Hiring mistakes happen – but why?
When asked to give a reason for the bad hires, 34 percent of employers said sometimes things just don’t work out. However, a rushed decision topped the list of reasons companies gave for making a bad hire.
- Thirty-eight percent of employers said they needed to fill the job quickly.
- Twenty-one percent say not knowing enough about job candidates contributed to bad hiring decisions.
- Eleven percent didn’t perform reference checks.
The price of a bad hire adds up in a variety of direct and indirect ways. For example, 9 percent of companies said bad hires resulted in legal issues and 11 percent said they resulted in fewer sales. The most common effects of a bad hire are:
- Lost worker productivity: 41 percent
- Lost time to recruit and train another worker: 40 percent
- Costs associated with recruiting and training another worker: 37 percent
- Damage to employee morale: 36 percent
- Damage to client relationships: 22 percent
- How bad is bad? Characteristics of a bad hire
When it comes to what makes someone a bad hire, employers reported several behavioral and productivity-related problems:
- Failure to produce the proper quality of work: 63 percent
- Failure to work well with other employees: 63 percent
- Negative attitudes: 62 percent
- Immediate attendance problems: 56 percent
- Subject of customer complaints: 49 percent
- Failure to meet deadlines: 48 percent
The Bard’s Lesson
But if you can’t count on the checks and balances of managers, performance reports and human resource investigations, then what can you do?

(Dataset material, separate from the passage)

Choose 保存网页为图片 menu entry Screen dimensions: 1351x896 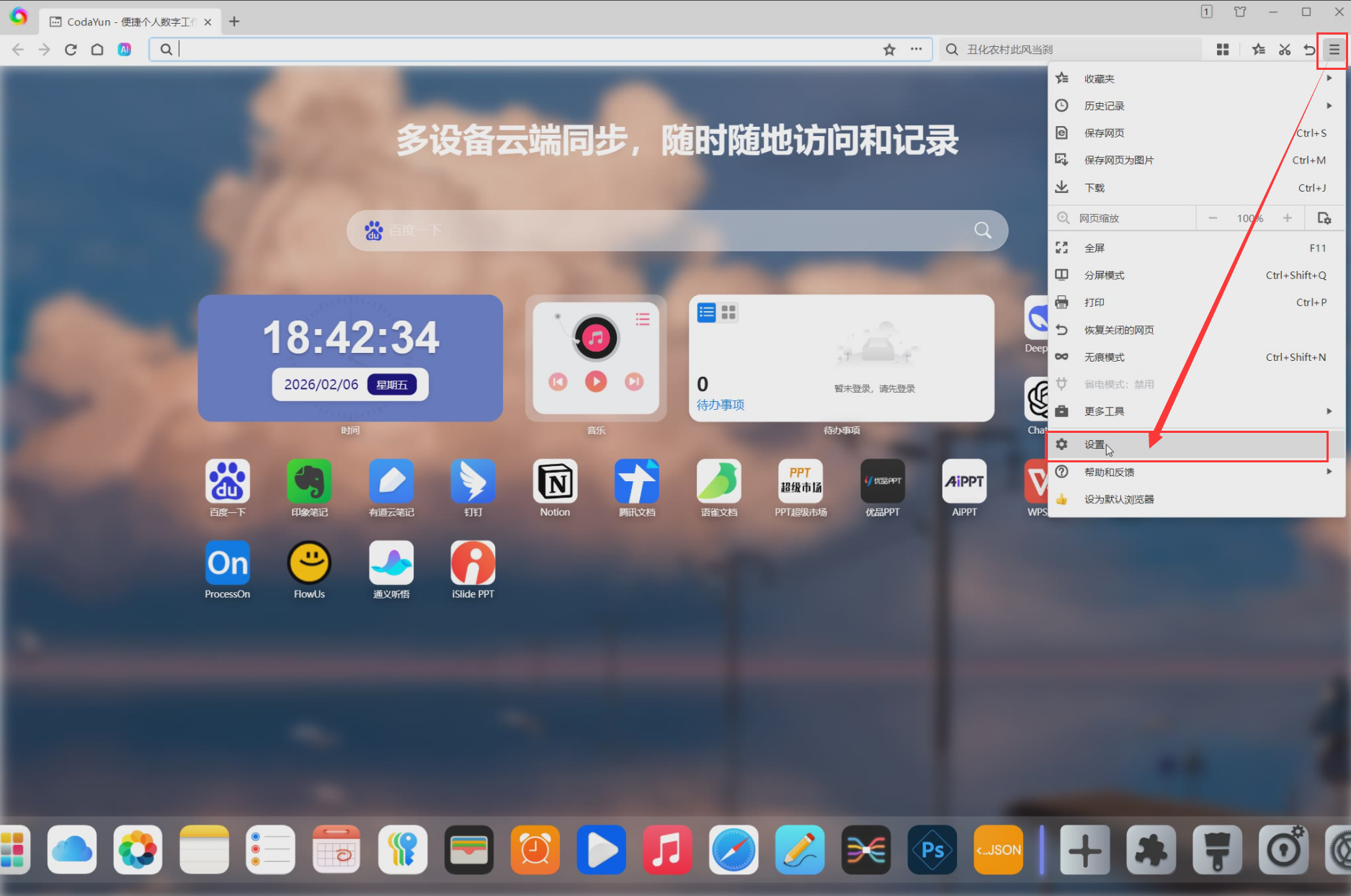tap(1118, 161)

In Shakespeare’s Henry the Fifth, on the eve of battle, Henry, sensing there is trouble among his belleagered troops, dresses as one of his men and walks among them to find out what they think of him and his plans. In Mark Twain’s A Conneticut Yankee in King Arthur’s Court, King Arthur dresses as a peasant and suffers indignities he didn’t know existed among his people.
While Twain may have borrowed the lesson from Shakespeare, former New Jersey Governor, Richard Codey, dressed as a homeless man to discover what was wrong with homeless shelters in the state. Many newscasters as well as writers and filmmakers have taken to experiencing problems of people and places by becoming an insider. Often the problem is discovered but never, unfortunately, acted upon quickly enough. People will tell you the “Henry Investigation” is too difficult for modern corporate CEOs to pull off.
There is one other TV show I enjoy; Undercover Boss. Another Arthurian adventure being one of the workers except the premise puts the emphasis on not what the employees may be doing to hurt the company but how the company’s policies hurt engaged and dedicated workers. It does show that it’s still possible for a business owner, albeit with a little makeup, false moustache and being dressed down, can see first hand where problems may lay in their company. In a worst case scenario, there are investigative firms that specialize in planting people among employees in a company to gather information on why there may be low employee engagement and spot problems.
The only stopping block after that is to ignore their findings, but that would be bad business. Sometimes, no matter how many bad employees may be causing problems, it always falls on those in upper management to stop killing their own business.